Another poster unable to stick to the subject without a condescending attack on another poster... The Cardinals always tried to add good pieces around young talent and stay competitive Our team cut the payroll down to an embarrassing level and has no intention of competing much like the teams I referenced. I get it the team was bad when Crane got it but it's gotten worse every year.
The Royals and Pirates are terrible comps for the Astros. Despite what people say, neither of those teams were actually all that good in terms of their minor league development for years. Sure they would turn out some studs, but most of the players they were sending up were junk with one or two good players that would cycle in and get traded off. The Astros (allegedly) have a critical mass of talent coming together at the same time that they can spend some money on free agents to augment. That was never the case with the Pirates and Royals. They typically had trash at the vast majority of the roster spots.

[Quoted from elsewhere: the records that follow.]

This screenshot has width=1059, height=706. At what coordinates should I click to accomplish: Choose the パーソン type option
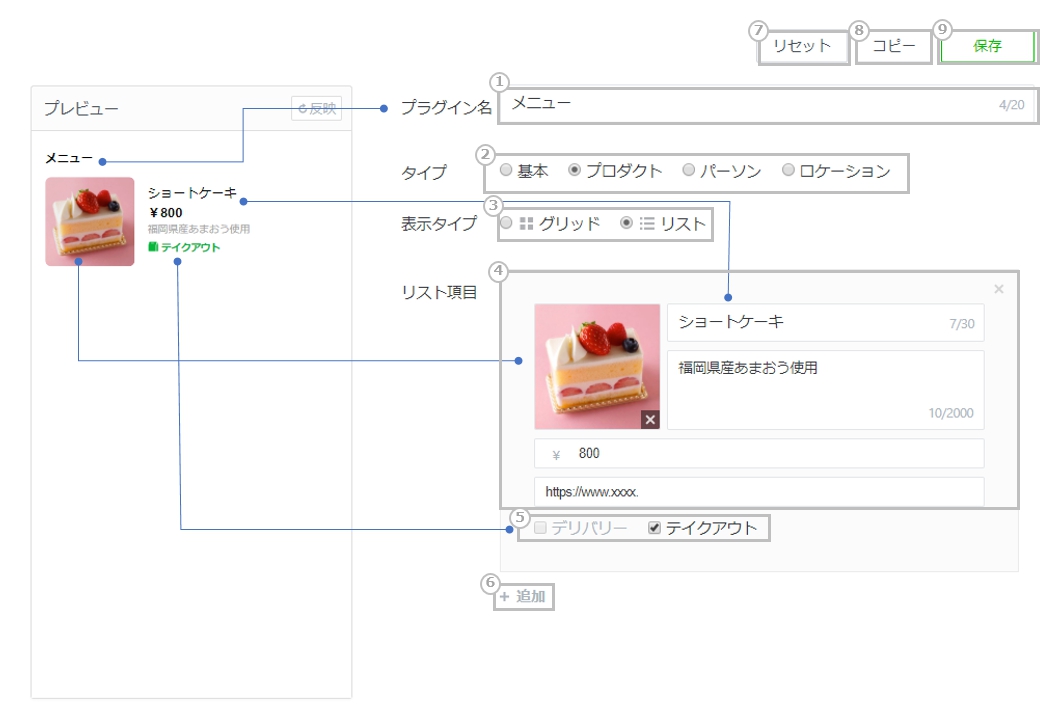[688, 171]
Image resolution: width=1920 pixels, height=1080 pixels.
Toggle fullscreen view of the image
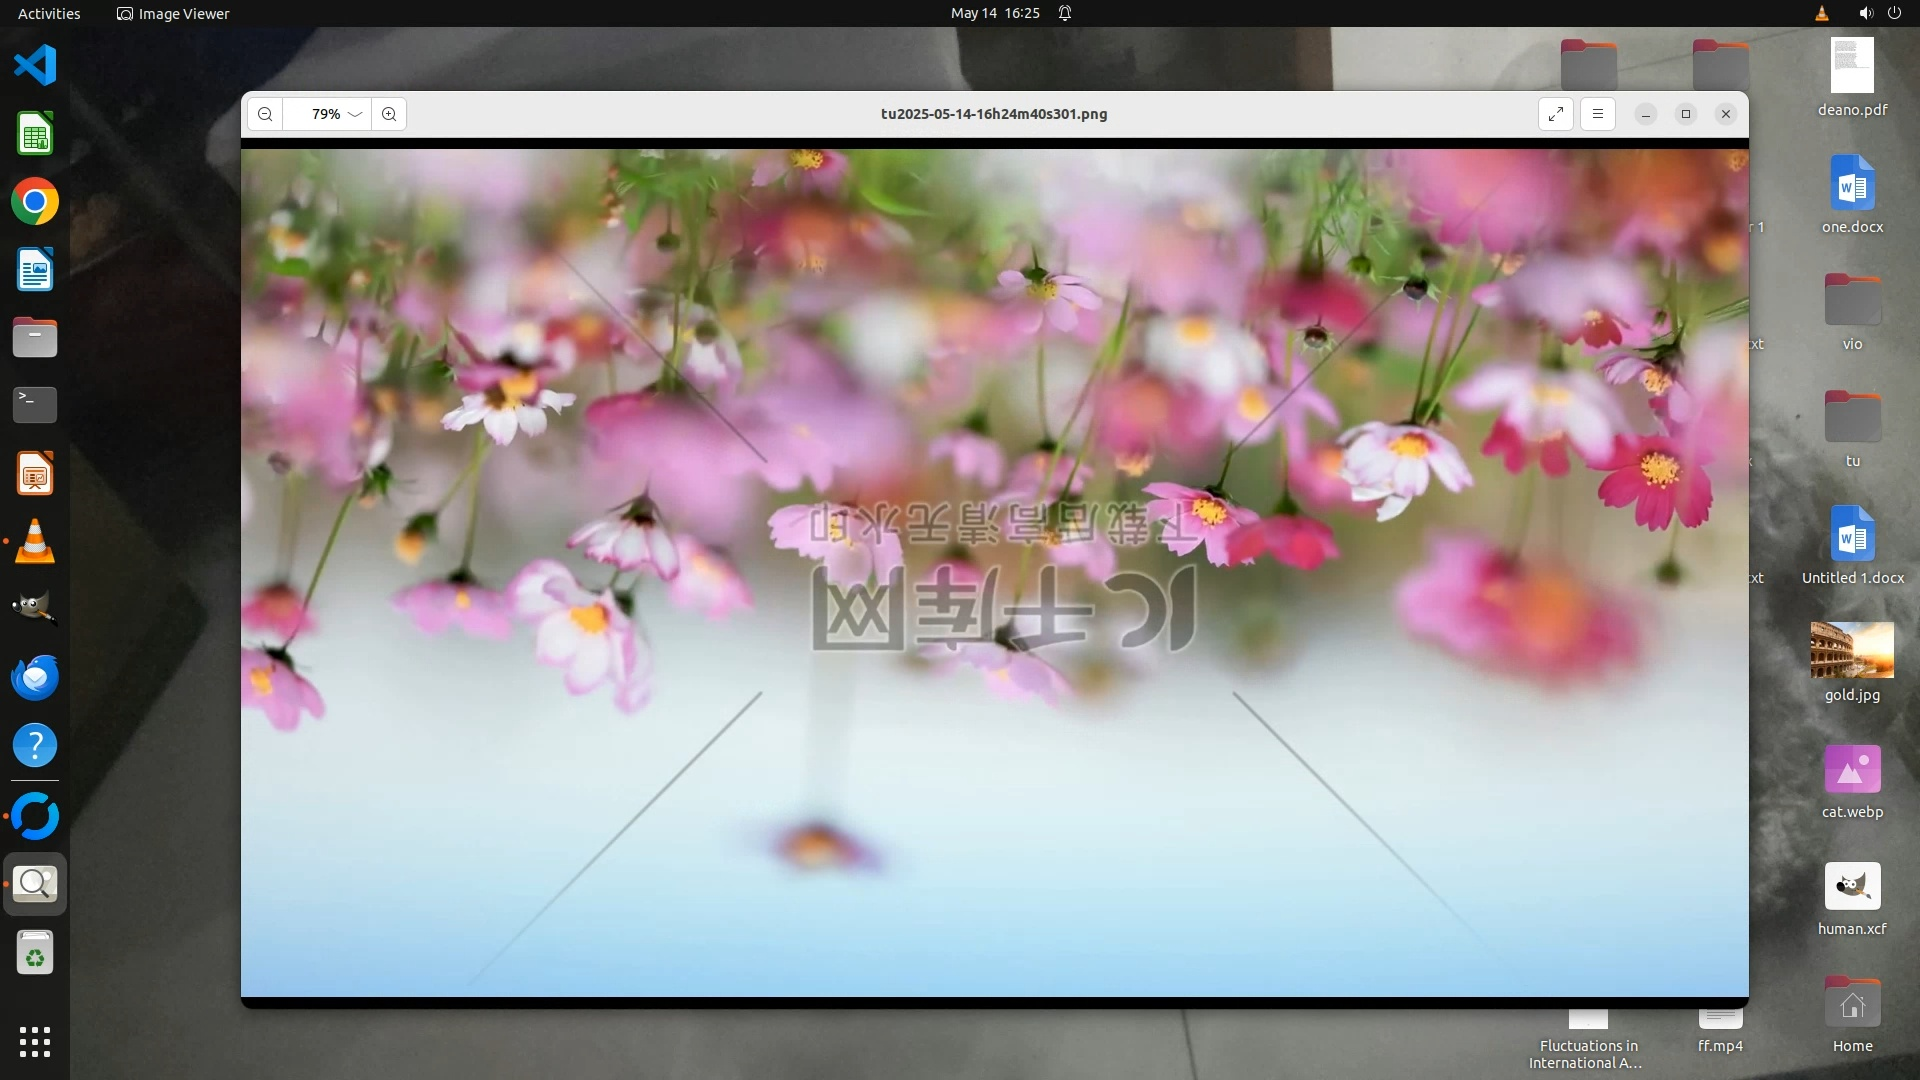[1556, 114]
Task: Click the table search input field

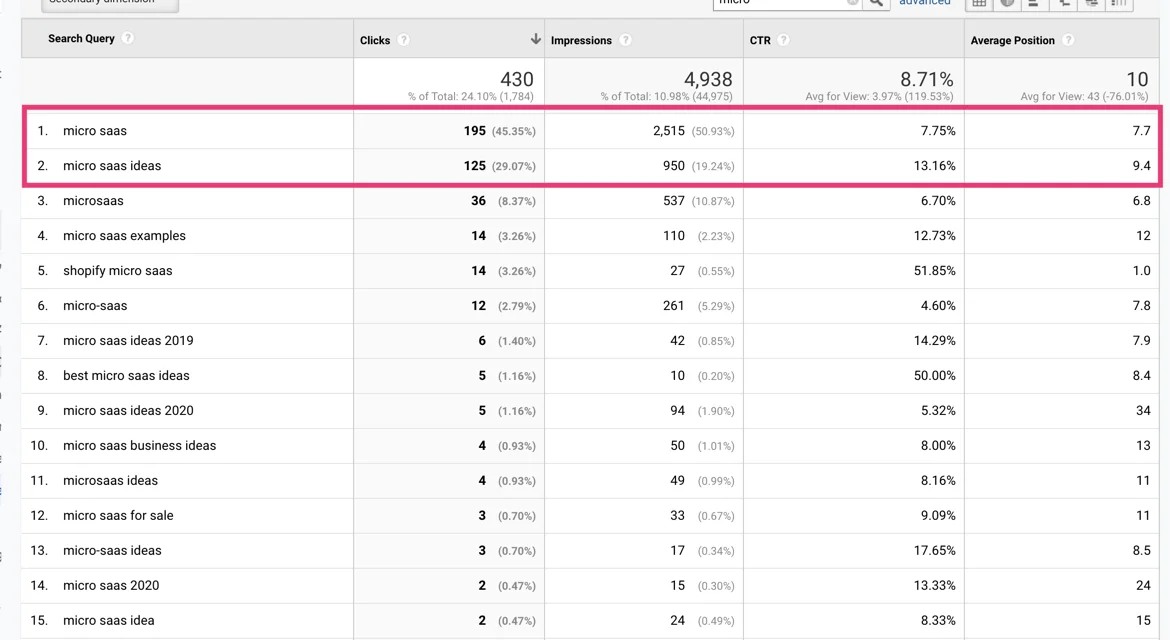Action: pos(780,3)
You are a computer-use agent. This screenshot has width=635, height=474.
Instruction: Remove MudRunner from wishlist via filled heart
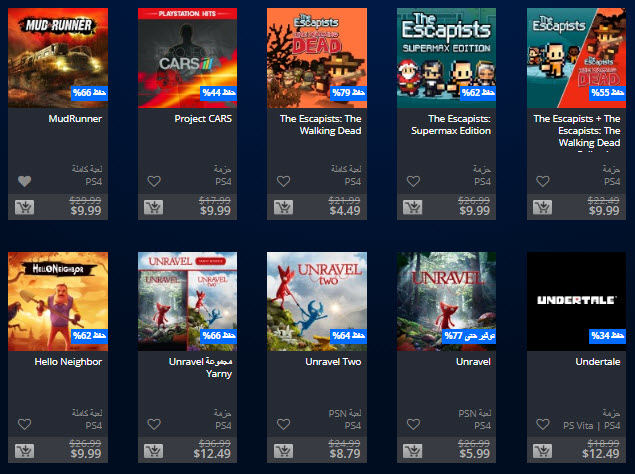[25, 181]
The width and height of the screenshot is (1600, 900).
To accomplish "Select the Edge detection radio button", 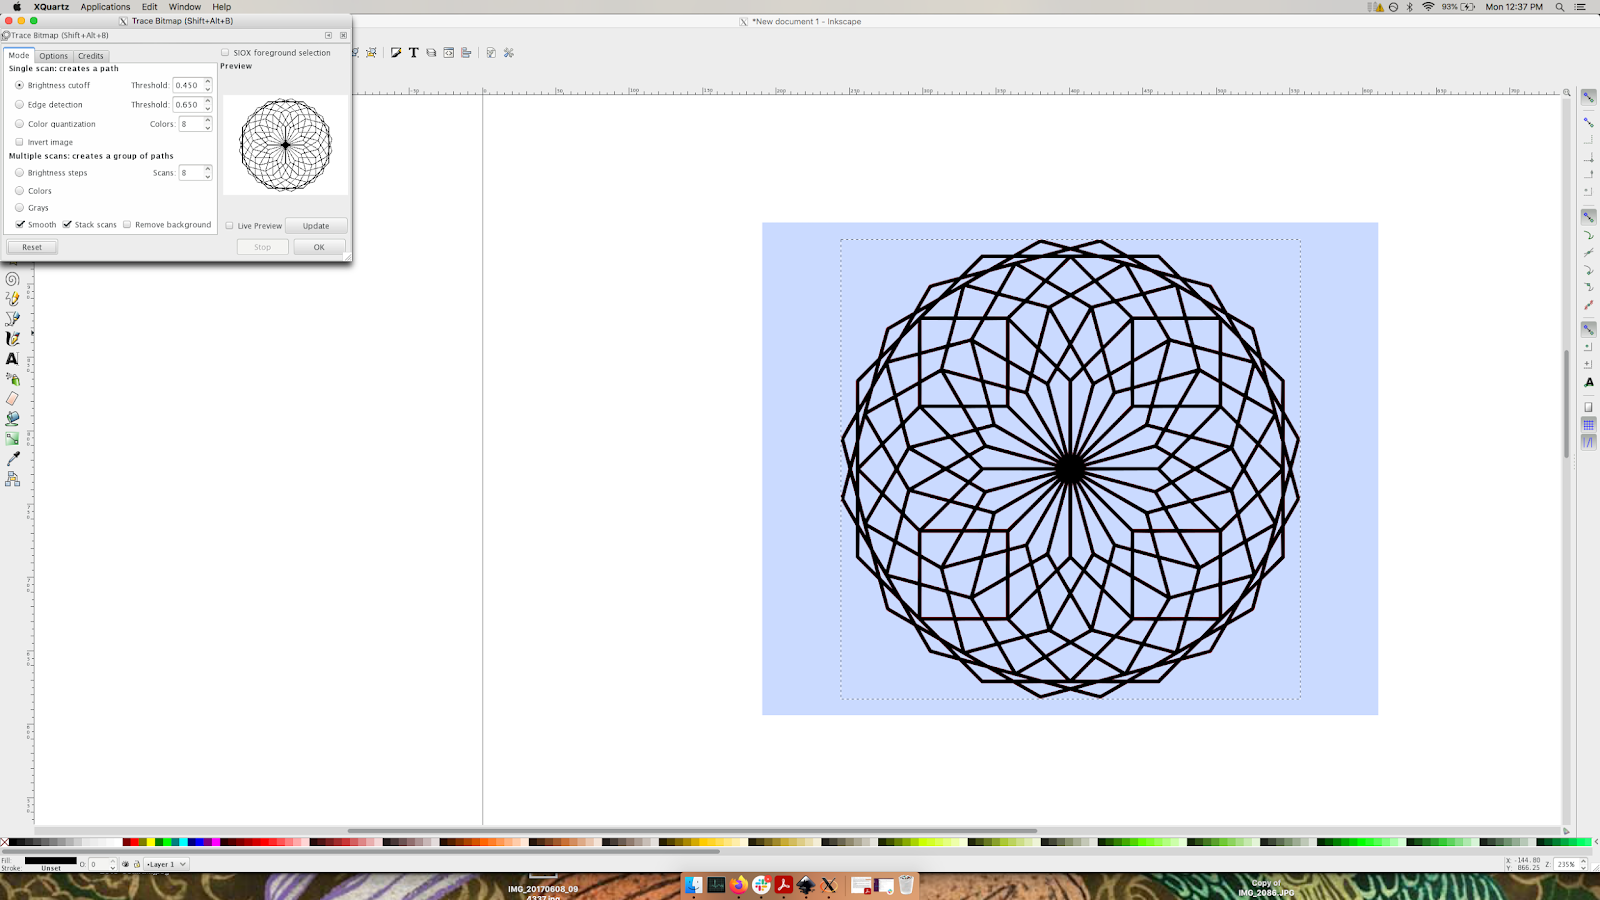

The Cardinals never had a team devoid of talent like the Astros were. They spent money to augment a team that consistently had good players coming up. The Astros team had no cornerstone players on it. None.
I can walk into an auction and bid $100K on a Painting knowing it will fetch $150K. Guess that's a serious offer too.
Btw, the Astros aren't the Pirates or Royals....YET. BUT! If Crane doesn't get the money he wants for the TV deal along with his empty juice box he will turn it into those clubs. That's just business any no one would have reason to blame him. This club has lost 15% of its value since Crane bought it.
define serious he needs to win a couple of those international auctions to be called "serious". It's not like we don't have room to work with on the payroll... I think the issue here is that some of you guys are giving Crane the benefit of the doubt that he'll spend money later down the road. Maybe he will. I hope he does. I just haven't seen any signs that he will be anything but a tight ass when it comes to money.
They still had consistently highly ranked farm systems. As far as we know, some of the Astros players in the farm could be the same "trash" that the Royals and Pirates had to deal with. No team develops all "studs"... chances are, the Astros really will only have 1 or 2 future perennial "deserved" (not default) all-stars in their current system. I understand the Royals and Pirates never had the ability to retain anybody... but they also never had a breakthrough/contending team worth keeping intact either (until the Pirates broke through last year). That makes a difference. There was no sense in the Royals overpaying to keep Beltran when by himself, he wasn't going to turn the team around (then again, neither did the guys they got for him... Tehan/Buck). If the critical mass the Astros are bringing up doesn't get it done... they too will be looking to sell off the few prospects that do well, in order to "restock" the farm system and try it again (or, like I said before... they may then try a different strategy). I'm all for the rebuild... and I agree what they're doing has never been done before (largely because most fan bases or media markets wouldn't "let" it happen... Houston seems to be very accommodating in that respect), but I'm not ready to count chickens before they hatch simply because the minor league teams are doing well.
Crane has paid for those 1.1 picks (Corea, Appel and likely Rodon). The Astros have also used a good chuck of their international signing monies. I'm sure he will be out of pocket on the next spring training facility deal. Crane paid 30 large for Scott Feldman. Yeah but they did not sign Tanaka. Even if they matched the Yankees, Tanaka still signs with the Yankees. The Astros are going to have to be a 500 team on the rise before they will not have to overpay for FAs (which is a fact of life and not really a Crane problem).
They only traded them after they came up to the big leagues, and ultimately the team was not winning. Had the team been winning with them all, there may have been more of an effort to re-sign some of the key players (as I'm sure the Pirates will try to retain McCutchen, and some of the other key components). Same thing could happen with the Astros critical mass of prospects if the team ultimately doesn't win. See my above post.
Right, because two months at the beginning of a season in which the team will most likely finish last again is the same thing as a competitive baseball team in six years.
Being a fiscally smart organization is not a positive sign for the future? It's exactly what smart teams regularly do.
Except they had no money to sign those players even if they wanted to. Paying Beltran $17MM/yr would have been a fiscal disaster for Kansas City back in 2005. They wouldn't have been able to field a team around him. Their total payroll that year was $36MM. Pirates got a new TV deal a few years ago that should open them to being able to change their future plans.
Have you ever seen other baseball stadiums, either presently or in the past? There are very few that aren't covered in ads.
You don't know that. If they're on the cusp of contending for World Series, and they have a strong core of home-grown players that are all in their primes, they may have taken that risk. They may have scaled back their minor league drafts/international spending to pay for it (much like the Astros did from 2003-2009). The Rays are a prime example of a team that is willing to spend to keep certain guys (not all guys), because they know they have a great chance to win now. At the same time, they're not going to sign every potential free agent and limit their spending flexibility.